Once the line holding "Given: Open a" is found in the entries below, restate it and each line after it word for word, with no pictures.
*** Begin section ***
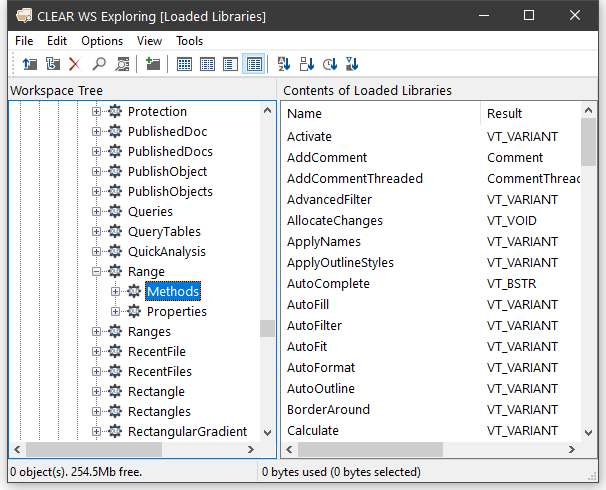Screen dimensions: 606x490
Task: Click the gear icon beside QuickAnalysis
Action: [115, 252]
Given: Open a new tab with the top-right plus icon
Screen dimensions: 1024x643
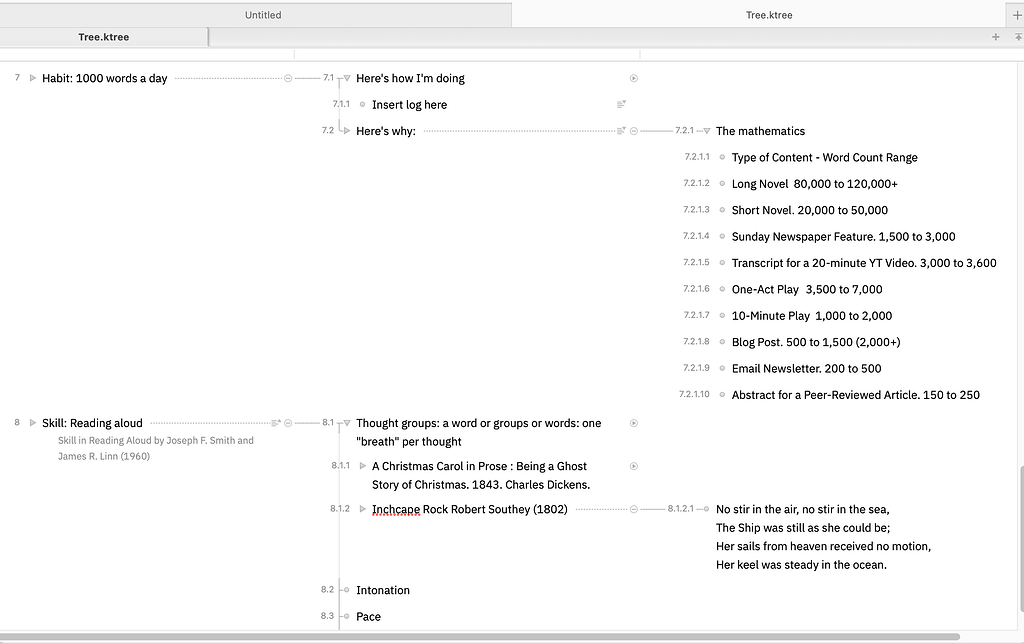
*** End section ***
EXERCISE OUTPUT:
Given: Open a new tab with the top-right plus icon
Screen dimensions: 1024x643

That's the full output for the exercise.